◆ **Teks Bacaan**:

Satu buku kumpulan cerpen tunggalnya terbit. Satu buku kumpulan cerpen
bersamanya terbit. Gagasan-gagasan yang keluar dari mulutnya tak jarang
nyeleneh, namun begitu cerdas. Kalau sedang “menceramahi” teman-teman muda yang
tertarik dalam dunia kesenian, tiga hari tiga malam pun dia sanggup. Saya
menyebutnya Bapak Pamong. Sebab dia sanggup ngemong para remaja, khususnya di
STKIP-PGRI untuk diarahkannya menjadi orang-orang kreatif. Kepada Amrin, kami
rindu. Kepada Amrin, persitiwa-peristiwa lucu yang terjadi di facebook, sering
kami tujukan.
Apakah hanya itu teman kami? Tentu saja tidak. Sungguh, sama
seperti orang-orang Indonesia lainnya, kami punya banyak teman di Kalimantan
Barat ini. Teman-teman yang sering membuat kami bangga bisa berkumpul bersama
mereka. Teman-teman yang sangat produktif, sangat kreatif. Sangat cerdas. Lama
kami tidak bertemu dengan teman-teman tersebut. Deny Sofian, lelaki yang betapa
gagahnya mendokumentasikan segala macam peristiwa dengan kameranya. Beny
Sulastiyo, Bapak Marketing Kalimantan Barat, Lim Sahih, Seniman pijit tak
tertandingi, Pak Sugeng Hendratno, yang kalau motret sambil merem saja hasilnya
udah bagus. Alexander Mering, penulis fiksi mantap, penulis fakta markotap.
Bang Don, bang Edi Kumal, Yofita. Ali 13, aktivis sosialis yang nongkrongin up
link. Lalu kami juga punya teman baru, Bang Beni disain. Disain grafisnya
aujubilahlah pokoknya. Siapa lagi? Banyak. Ada banyak teman kami. Ada banyak
tempat kami belajar. Ya, Saya, Hatta,Ucup dan Yudhi, sepanjang hidup di
kalimantan barat ini, banyak sekali belajar dengan teman-teman sekaligus bapak
ibu guru tersebut. Mereka orang-orang hebat di daerah ini.

◆ **Tugas yang Dikerjakan**:
Tuliskan kembali dengan persis bagian teks bacaan di atas antara "Bang Don, bang" dan "di daerah ini.", termasuk kedua kata pembatas tersebut.

◆ **Data yang Diberikan**:
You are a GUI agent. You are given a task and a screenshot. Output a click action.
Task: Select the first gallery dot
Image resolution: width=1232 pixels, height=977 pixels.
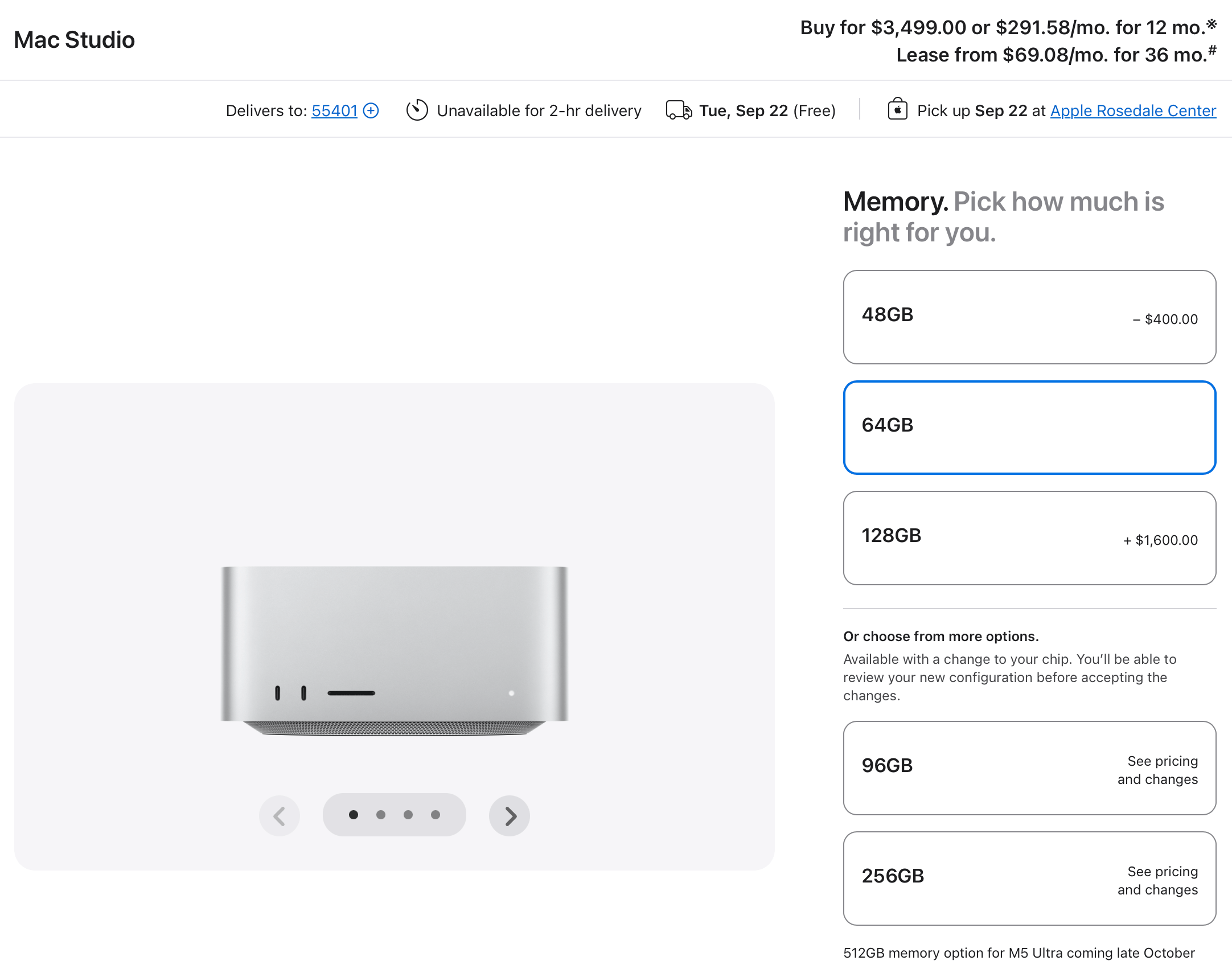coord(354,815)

---

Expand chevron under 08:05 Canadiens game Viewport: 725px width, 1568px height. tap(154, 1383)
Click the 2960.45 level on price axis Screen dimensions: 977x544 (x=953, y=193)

◆ **Hasil Latihan**:
Bang Don, bang Edi Kumal, Yofita. Ali 13, aktivis sosialis yang nongkrongin up
link. Lalu kami juga punya teman baru, Bang Beni disain. Disain grafisnya
aujubilahlah pokoknya. Siapa lagi? Banyak. Ada banyak teman kami. Ada banyak
tempat kami belajar. Ya, Saya, Hatta,Ucup dan Yudhi, sepanjang hidup di
kalimantan barat ini, banyak sekali belajar dengan teman-teman sekaligus bapak
ibu guru tersebut. Mereka orang-orang hebat di daerah ini.